Cheetah, which bills itself as a technology supply chain company operating a wholesale food and restaurant supplies marketplace, has maintained a relatively low profile since its founding in 2015. That, however, is bound to change with the company’s rapid growth and increased market presence.
Earlier this year, the Pleasanton, California-based company closed a Series C Round of financing totaling $60 million, reportedly bringing its total investment to $127 million. Last week, it announced that it had concluded three acquisition transactions: Palo Alto Foods, Esteson, and Joseph Martin Foods.
The new acquisitions mark a major milestone in Cheetah’s plan to build one of the largest local and specialty, product-driven food distribution companies in the United States. The company’s marketplace app is already used by more than 3,000 restaurant owners and operators, according to its website, with over 350 thousand orders to date. Buyers can browse thousands of local, artisanal and specialty products and place their orders for next-day delivery.
Cheetah expertise in technology-enabled restaurant supply chain operations runs deep. The company was founded by food industry veterans, supply chain and logistics experts, chefs, engineers and data scientists focused on digitizing and automating the process of ordering and distribution. It’s marketplace and “last-mile logistics” platform are accessible with the ease of an Amazon-like shopping experience and with a stated commitment to pricing transparency. Cheetah aims to democratize the buying process by ensuring that “all customers receive the same fair price, regardless of their size or negotiating skills.”
Cheetah’s marketplace provides smaller, artisanal vendors a major platform for last-mile distribution, changing the way restaurants have access to unique, local products. As such, the platform would seem to fit well with giving greater access to the customers of Palo Alto Foods, Esteson, and Joseph Martin, as the heads of these companies readily attest.
“This is such an exciting and important time in the history of our company,” said Paul Jensen, CEO of Palo Alto Foods, considered a pioneer in the adoption and celebration of organic products. “This is a business my father owned when we were just selling eggs. Forty-one years ago as children, my brother Eric and I worked side by side with him before eventually taking over the company. I can remember the landscape of Silicon Valley in a very different way. We’ve been fortunate to successfully grow with our customers such as Google, Pixar, and Stanford Hospital, over the years. We are ecstatic about taking the history and lineage of Palo Alto Foods and weaving it into Cheetah’s vision. The technology tools and infrastructure Cheetah has developed will only make our customers happier and I’m looking forward to where we can take this together.”
While details of the transactions involving Esteson, Palo Alto Foods, and Joseph Martin are being kept confidential, the acquisitions are reportedly structured to ensure that all parties are aligned in the company’s success through a substantial equity component. Nearly all of the staff of all three companies, all of which have been operating in the Bay Area for decades, will reportedly be part of Cheetah moving forward.

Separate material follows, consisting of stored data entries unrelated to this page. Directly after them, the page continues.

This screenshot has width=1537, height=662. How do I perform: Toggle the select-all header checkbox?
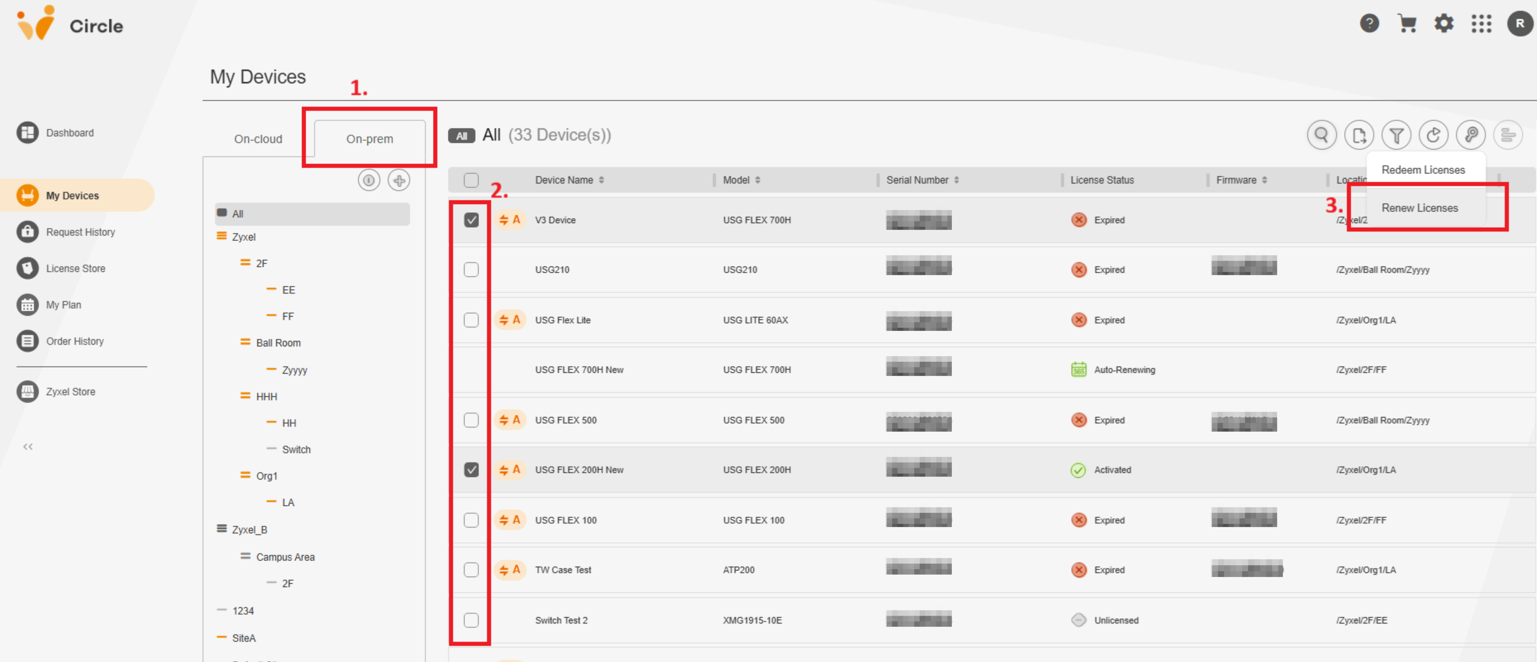[x=471, y=180]
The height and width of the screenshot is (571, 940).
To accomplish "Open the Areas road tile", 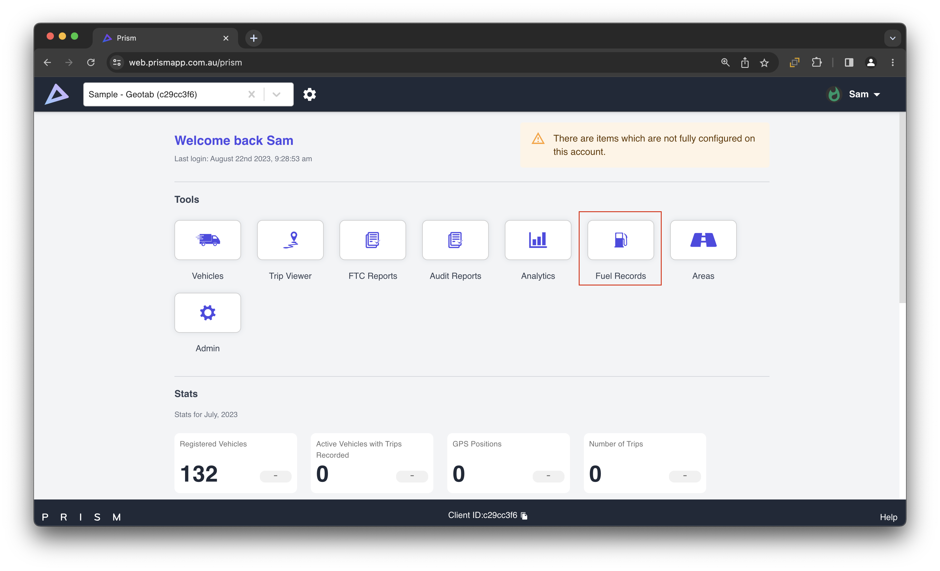I will [703, 240].
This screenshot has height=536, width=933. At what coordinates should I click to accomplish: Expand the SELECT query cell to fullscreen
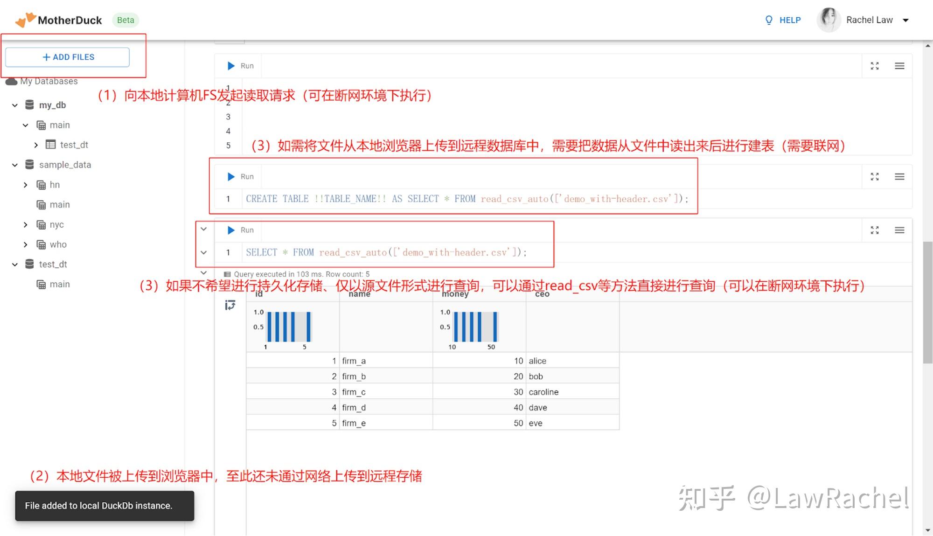coord(875,230)
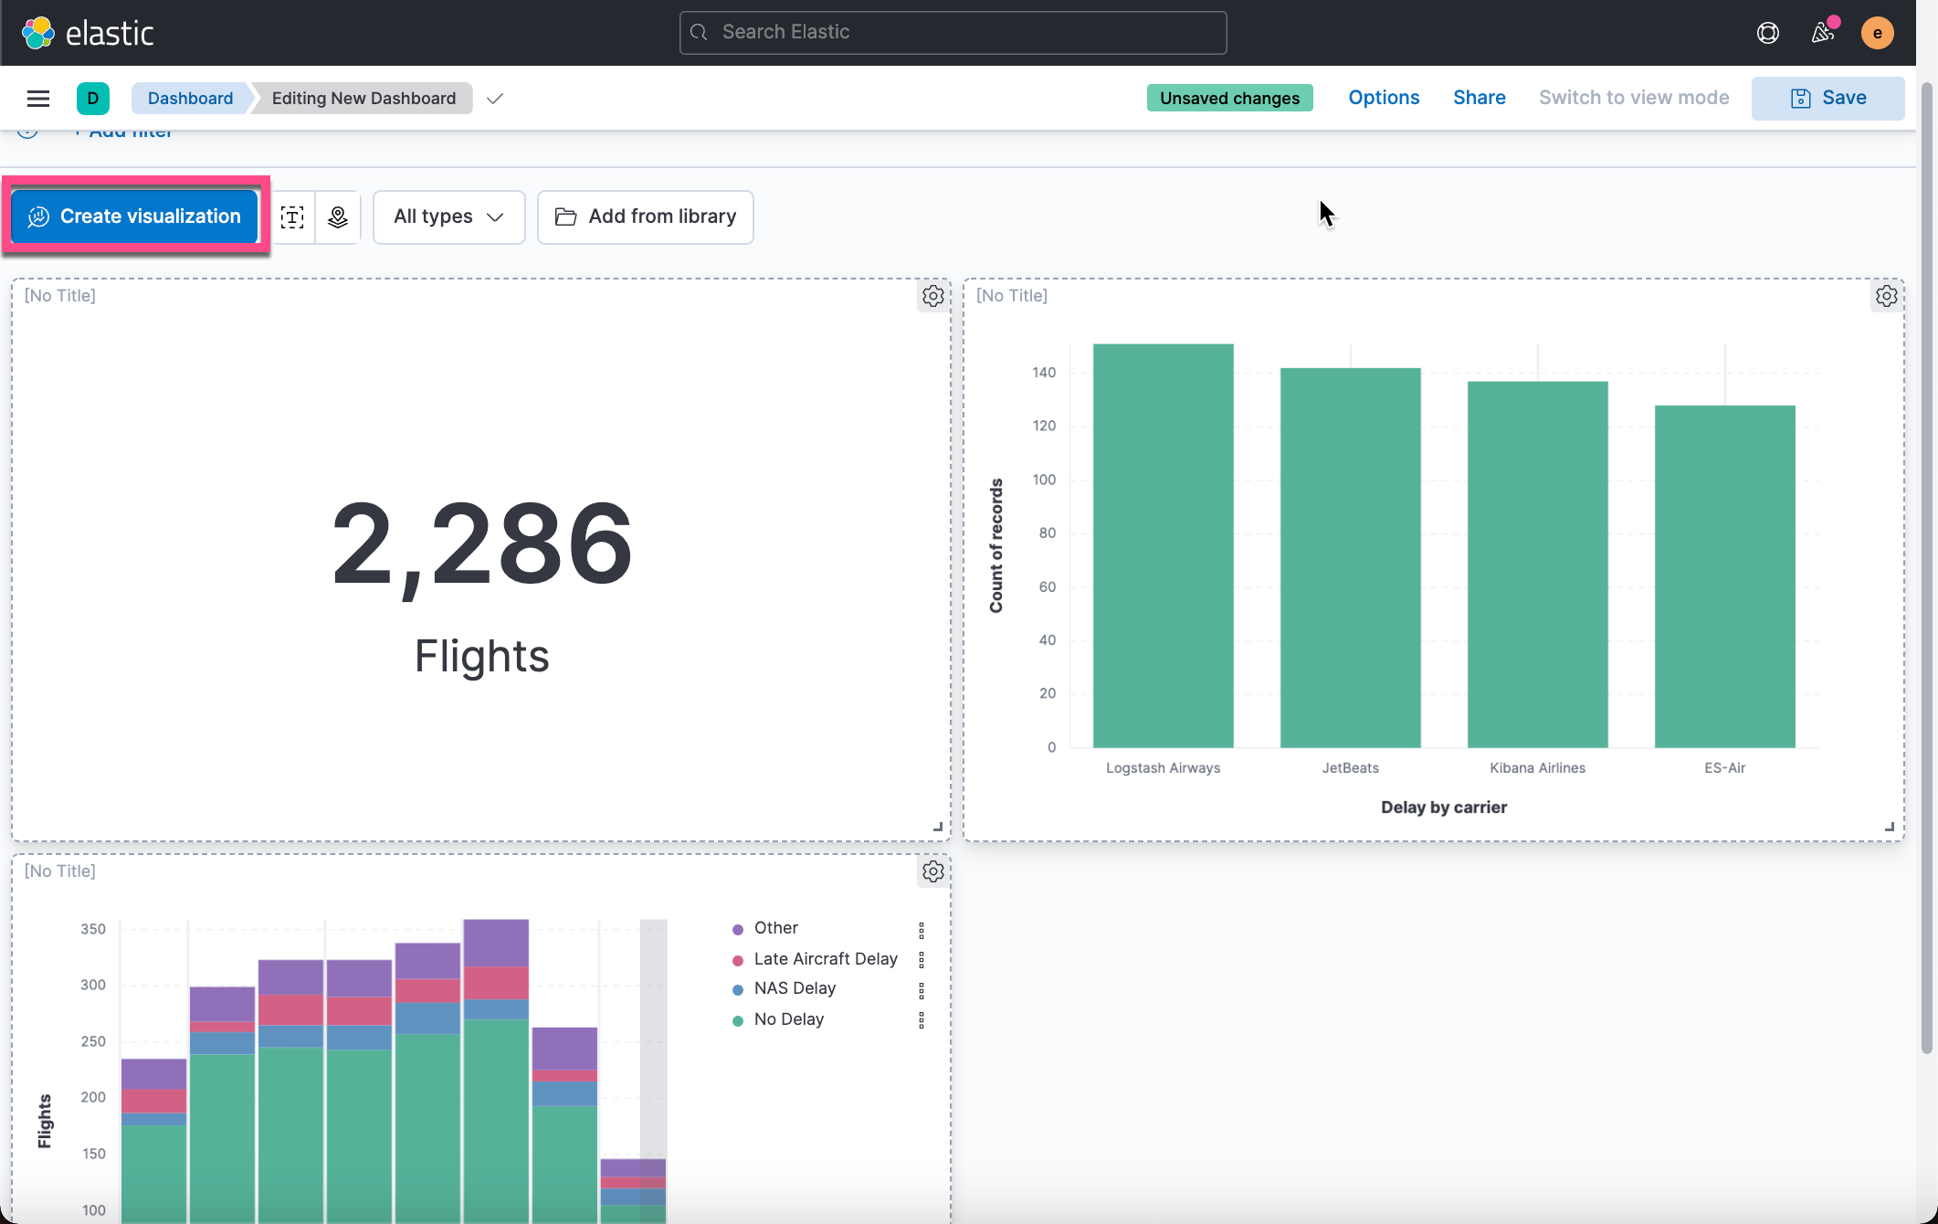Click the user avatar 'e'

[1877, 33]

The acquisitions further solidify Cheetah’s plan “to continue to provide the local community of independent restaurants in any market, the same attention and customer experience of dealing with a smaller family-owned distributor, but with the more robust buying power and capabilities of a tech-enabled, national firm,” according to a press statement. Cheetah identified the businesses and their founders as “phenomenal enterprises with rich history and values, perfectly aligning with the company’s mission.”
“The foodservice industry, post-pandemic, is an increasingly difficult landscape to navigate, but independent restaurants are still the lifeline of the foodservice industry,” said Na’ama Moran, CEO, and Co-Founder of Cheetah, in a press statement. We found a path to partner with dedicated family-owned businesses to create a scalable, increasingly efficient business that strengthens the breadth of our product catalog, the capabilities of our now broader team, and enhances the customer experience for the entire Cheetah family of restaurant customers. It’s critical to note that the storied history of these businesses won’t disappear, they become celebrated and part of a combined story of a growing company that recognizes the generations of effort that go into creating companies like these.”
Technology-enabled services and support are of vital importance to independent restaurants and food entrepreneurs who have been struggling during the pandemic. Independent restaurants, when combined, make up the largest part of the foodservice industry in the United States. With Cheetah’s marketplace continuously adding local and sustainable vendors into its long list of partners, the company is betting big on the post-pandemic rebound and renaissance of the restaurant industry by helping restaurants succeed with its products and tools.
Going forward, Cheetah also aims to become “the sustainability leader” in foodservice distribution. Major efforts are underway to create a truly sustainable company that fits with the needs and demands of today’s restaurants and restaurant customers. Sustainability along with transparency — price transparency, nutritional transparency and sourcing transparency — are reportedly at the core of Cheetah’s national and international expansion plans. With a major funding round and three new acquisitions under its belt, Cheetah is clearly making good progress in bringing those plans to fruition.